Lacking Christianity, there wasn’t the religious opposition and controversy in Japan that scandalized people in Victorian England (and still hinders understanding of evolution).
Instead, a society based on Shinto and Buddhism apparently easily accepted Darwin. Some historians have also said that because Japanese people share their country with a nonhuman primate — the Japanese macaque — it made it easier for them to understand and accept evolution. … The Japan Times Online
Sunday, January 11, 2009 at 1:01
Most Japanese worship nature. Maybe that’s why they were open to the evolution theory. What do you think Bill?

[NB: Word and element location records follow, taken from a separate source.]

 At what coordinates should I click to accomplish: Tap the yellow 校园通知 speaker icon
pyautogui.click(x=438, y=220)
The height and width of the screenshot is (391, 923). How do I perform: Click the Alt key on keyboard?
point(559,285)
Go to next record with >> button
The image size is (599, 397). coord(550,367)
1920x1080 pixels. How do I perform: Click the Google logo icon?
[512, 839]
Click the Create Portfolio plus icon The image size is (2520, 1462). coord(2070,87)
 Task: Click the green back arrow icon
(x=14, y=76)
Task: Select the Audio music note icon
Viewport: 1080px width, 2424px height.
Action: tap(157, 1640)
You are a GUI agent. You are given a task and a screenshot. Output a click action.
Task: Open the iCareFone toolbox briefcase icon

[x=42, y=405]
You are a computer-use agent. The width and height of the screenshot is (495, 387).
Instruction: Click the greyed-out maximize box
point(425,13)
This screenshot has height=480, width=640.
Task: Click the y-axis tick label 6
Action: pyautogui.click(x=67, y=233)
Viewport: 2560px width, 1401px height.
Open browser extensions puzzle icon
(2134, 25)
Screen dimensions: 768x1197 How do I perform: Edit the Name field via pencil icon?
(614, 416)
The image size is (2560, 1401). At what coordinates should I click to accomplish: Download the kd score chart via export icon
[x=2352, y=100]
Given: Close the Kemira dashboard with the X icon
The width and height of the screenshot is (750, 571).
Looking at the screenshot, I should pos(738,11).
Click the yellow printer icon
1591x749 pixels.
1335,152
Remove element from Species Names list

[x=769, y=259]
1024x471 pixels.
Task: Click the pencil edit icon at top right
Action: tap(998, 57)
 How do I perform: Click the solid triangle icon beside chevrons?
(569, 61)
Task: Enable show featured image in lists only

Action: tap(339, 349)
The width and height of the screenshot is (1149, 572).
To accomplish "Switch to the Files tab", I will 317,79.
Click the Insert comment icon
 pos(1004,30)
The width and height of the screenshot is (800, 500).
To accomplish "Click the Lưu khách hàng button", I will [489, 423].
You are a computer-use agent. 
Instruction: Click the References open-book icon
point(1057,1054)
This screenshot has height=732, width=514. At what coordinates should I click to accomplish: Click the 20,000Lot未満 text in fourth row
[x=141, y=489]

About 85% of Japanese claim to practice a mix of (or both) Shinto and Buddhism, so you may well be right. The animistic religions have no dogma that would prevent the adoption of new ideas, which are usually superposed on the old without prejudice to either. A refreshing attitude when compared to Western philosophy, wherein ideas are, for the most part, presumed to be either right or wrong, and one or the other must prevail.
As those who have looked within know, polarization — black and white thinking — is the root of much suffering, for it is the cause of most unhappiness: I must be right, because if I’m wrong the whole house of cards on which I’ve built my beliefs might be wrong, too. It is hard for our psyche to accept that possibility.
Far better, as the Buddha said, to accept no authority, but only thos things that we have examined with our own common sense. In the case of evolution, however, the examination requires a fairly thorough knowledge of the science behind it, which most folks — in the US at least — lack in abundance.